The lawyer for the New York adware company sued earlier this week by the state's attorney general said late Thursday that the firm has done nothing illegal.
"Our practices were legal and appropriate then," said Andrew Celli, the attorney who is representing Direct Revenue in the case. "And our new practices are legal and appropriate."
Celli, a partner in the New York City-based firm Emery Celli Brinkerhoff & Abady, also complained that the lawsuit only focused on practices that Direct Revenue has stopped.
"Our current practices are not the subject of the complaint," he said.
"That's not a compelling legal defense," retorted Ben Edelman, a noted anti-spyware researcher as well as a graduate of Harvard Law School. "The fact that you've stopped doing something is not a defense."
Tuesday, the office of New York state's Attorney General Eliot Spitzer filed a lawsuit that charged Direct Revenue and four co-founders with installing millions of copies of their adware programs on users' PCs, and said that the company used deceptive business practices, including drive-by downloads, to put its adware on machines. The lawsuit seeks an immediate injunction, requests an audit of Direct Revenue's finances, and demands "appropriate" financial penalties.

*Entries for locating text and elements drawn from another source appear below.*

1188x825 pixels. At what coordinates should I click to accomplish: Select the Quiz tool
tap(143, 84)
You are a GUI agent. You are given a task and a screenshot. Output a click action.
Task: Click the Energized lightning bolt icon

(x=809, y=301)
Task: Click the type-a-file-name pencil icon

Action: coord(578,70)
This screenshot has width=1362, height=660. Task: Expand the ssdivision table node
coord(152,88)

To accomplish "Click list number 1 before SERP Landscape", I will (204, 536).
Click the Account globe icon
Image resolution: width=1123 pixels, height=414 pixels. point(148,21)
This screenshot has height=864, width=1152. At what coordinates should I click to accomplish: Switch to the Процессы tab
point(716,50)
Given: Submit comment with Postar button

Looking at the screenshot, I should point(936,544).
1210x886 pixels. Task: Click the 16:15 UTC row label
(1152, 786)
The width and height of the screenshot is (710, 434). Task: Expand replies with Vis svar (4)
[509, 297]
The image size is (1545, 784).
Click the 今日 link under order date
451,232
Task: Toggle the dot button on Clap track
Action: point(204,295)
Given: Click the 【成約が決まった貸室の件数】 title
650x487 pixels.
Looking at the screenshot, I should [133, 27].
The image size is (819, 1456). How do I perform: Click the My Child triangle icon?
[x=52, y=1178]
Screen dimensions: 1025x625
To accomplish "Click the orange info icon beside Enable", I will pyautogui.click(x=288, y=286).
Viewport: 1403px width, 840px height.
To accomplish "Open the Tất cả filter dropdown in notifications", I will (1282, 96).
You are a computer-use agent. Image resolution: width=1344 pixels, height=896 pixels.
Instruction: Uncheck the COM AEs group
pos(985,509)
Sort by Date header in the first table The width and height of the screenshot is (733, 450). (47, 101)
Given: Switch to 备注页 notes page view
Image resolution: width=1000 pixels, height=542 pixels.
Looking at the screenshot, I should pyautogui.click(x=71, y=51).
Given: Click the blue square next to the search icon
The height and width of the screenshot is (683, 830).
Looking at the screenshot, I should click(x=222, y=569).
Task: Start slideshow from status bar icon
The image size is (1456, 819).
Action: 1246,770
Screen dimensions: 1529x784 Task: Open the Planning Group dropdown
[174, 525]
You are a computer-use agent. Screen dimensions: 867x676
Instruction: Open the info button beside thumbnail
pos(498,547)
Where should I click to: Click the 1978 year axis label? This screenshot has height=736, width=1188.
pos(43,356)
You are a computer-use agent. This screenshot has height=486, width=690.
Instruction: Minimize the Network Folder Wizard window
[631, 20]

That same day, Direct Revenue released its only official statement. "This lawsuit is a baseless attempt by the Office of the Attorney General to rewrite the rules of the adware business," a spokesman said.
"It focuses exclusively on the company's past practices - practices we and other industry leaders changed long ago - and says not a word about what we're doing today."
Celli said that the company would "use every defense" in the case, but hinted that the Tuesday statement was not a legal defense per se, but one of its business practices. "We have an ongoing business that must be protected," he said.
Edelman agreed. "That's a public relations defense, not a legal defense," he said.
"This suit complains solely about past practices - practices, in fact, that were consistent with those of virtually all of the leading players in the rapidly evolving adware industry," the Direct Revenue spokesman said on Tuesday.
"The fact that everyone else was doing it is not a defense, either," countered Edelman.